(1 pt) At noon, ship A is 50 nautical miles due west of ship B. Ship A is sailing west at 20 knots and ship B is sailing north at 23 knots. How fast (in knots) is the distance between the ships changing at 5 PM? (Note: 1 knot is a speed of 1 nautical mile per hour.)
To find the speed at which the distance between the ships is changing, we can use the concept of relative velocity.
Let's assume that at 5 PM, ship A has traveled west for t hours, and ship B has traveled north for t hours. We'll denote the distance between the ships at 5 PM as D(t).
Given:
The speed of ship A (westward) = 20 knots
The speed of ship B (northward) = 23 knots
The initial distance between the ships (at noon) = 50 nautical miles
To find the rate at which the distance between the ships is changing at 5 PM, we need to find dD/dt (the derivative of D(t) with respect to t).
Using the Pythagorean theorem, the distance between the ships at any given time can be calculated as:
D(t) = square root of (x^2 + y^2)
Where:
x = (initial distance + (speed of ship A * t))
y = (speed of ship B * t)
From this equation, we can express D(t) as:
D(t) = square root of ((50 + (20t))^2 + (23t)^2)
To find dD/dt, we differentiate D(t) with respect to t:
dD/dt = (1 / 2) * ((50 + (20t))^2 + (23t)^2)^(-1/2) * (2(50 + (20t))(20) + 2(23t)(23))
Simplifying further:
dD/dt = (20(50 + 20t) + 23t(23)) / (square root of (2500 + 2000t + 400t^2 + 529t^2))
At 5 PM, t = 5:
dD/dt = (20(50 + 20(5)) + 23(5)(23)) / (square root of (2500 + 2000(5) + 400(5^2) + 529(5^2)))
Simplifying further:
dD/dt = (20(150) + 23(5)(23)) / (square root of (2500 + 10000 + 1000 + 13225))
dD/dt = (3000 + 529(5)) / (square root of (24500))
dD/dt = (3000 + 2645) / (square root of (24500))
dD/dt = 5645 / (square root of (24500))
Calculating the value:
dD/dt ≈ 380.2 knots per hour
Therefore, the speed at which the distance between the ships is changing at 5 PM is approximately 380.2 knots per hour.
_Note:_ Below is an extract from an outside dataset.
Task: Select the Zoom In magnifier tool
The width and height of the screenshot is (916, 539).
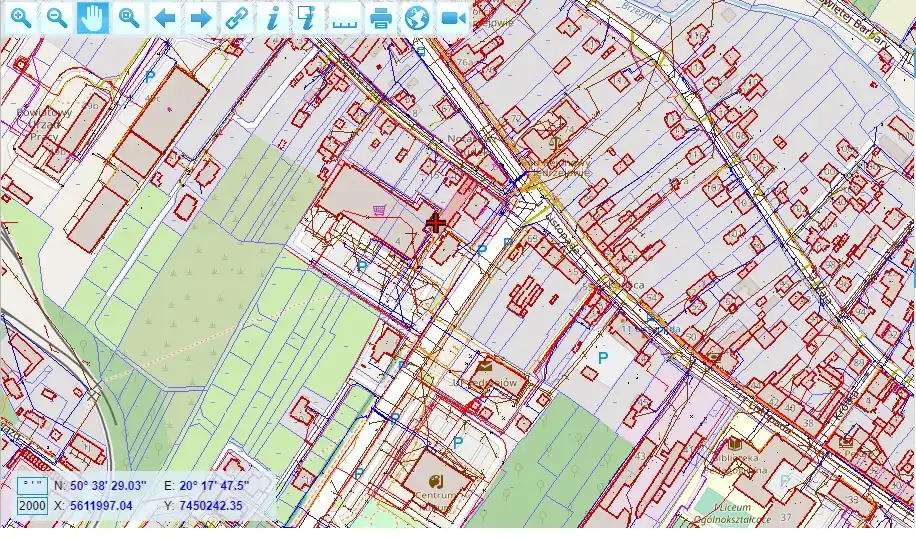Action: (x=21, y=18)
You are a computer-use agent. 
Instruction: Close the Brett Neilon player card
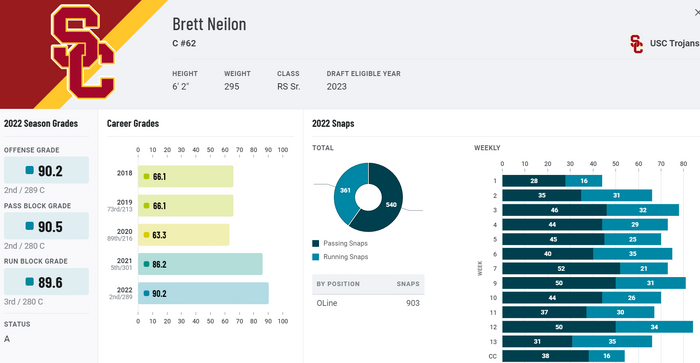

To find the speed at which the distance between the ships is changing, we can use the concept of rates of change.
Let's break down the problem step by step:
Step 1: Determine the position of the ships at 5 PM.
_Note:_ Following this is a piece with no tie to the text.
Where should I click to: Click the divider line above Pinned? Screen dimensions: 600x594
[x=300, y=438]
At noon, ship A is 50 nautical miles due west of ship B. Since ship A is sailing west at a constant speed of 20 knots (20 nautical miles per hour), after 5 hours, ship A will have traveled 20 knots/hour * 5 hours = 100 nautical miles to the west. Therefore, at 5 PM, ship A will be 50 nautical miles + 100 nautical miles = 150 nautical miles due west of ship B.
Meanwhile, ship B is sailing north at a speed of 23 knots (23 nautical miles per hour). After 5 hours, ship B will have traveled 23 knots/hour * 5 hours = 115 nautical miles to the north.
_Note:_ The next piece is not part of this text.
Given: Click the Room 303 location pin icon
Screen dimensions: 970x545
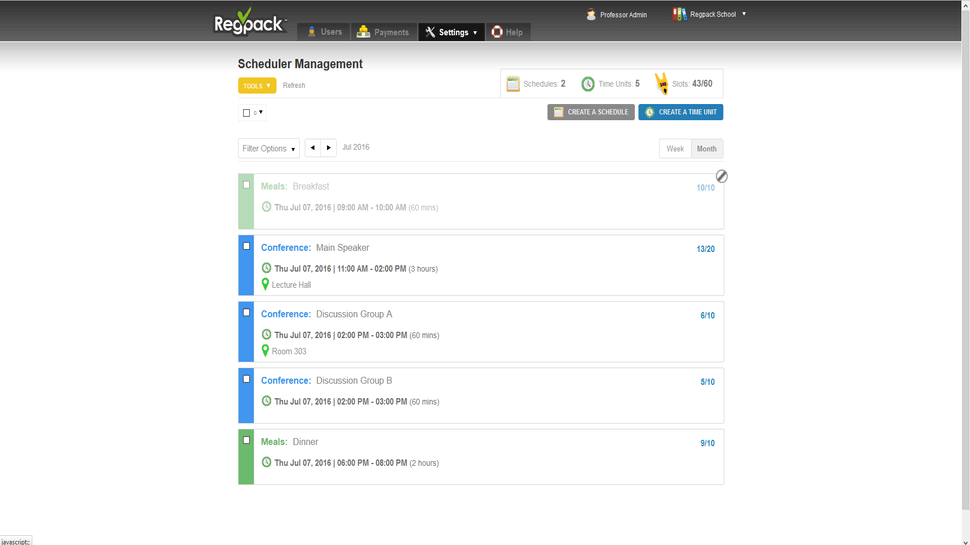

So at 5 PM, the position of ship B would be the same, directly under its original position. Ship A, on the other hand, would be 150 nautical miles west of ship B.
Step 2: Calculate the distance between the ships at 5 PM.
To find the distance between the ships, we can use the Pythagorean theorem, as the ships' paths form a right triangle.
The distance between the ships can be calculated using the formula:
distance^2 = (difference in x-coordinates)^2 + (difference in y-coordinates)^2
In this case, since ship B remains stationary in the x-coordinate (east-west direction), the difference in x-coordinates is 150 nautical miles.
Since ship A is located to the west of ship B, the difference in y-coordinates is 0 nautical miles.
Therefore, the distance^2 = (150)^2 + (0)^2 = 22500.
Taking the square root of both sides, the distance between the ships is √22500, which is equal to 150 nautical miles.
Step 3: Find the rate at which the distance between the ships is changing.
We are looking for the speed at which the distance between the ships is changing at 5 PM. In other words, we need to find the derivative of the distance between the ships with respect to time.
Since the distance between the ships is constant (150 nautical miles), the derivative is zero. This means that the speed at which the distance between the ships is changing at 5 PM is 0 knots. Therefore, the distance between the ships is not changing.
In conclusion, the speed at which the distance between the ships is changing at 5 PM is 0 knots.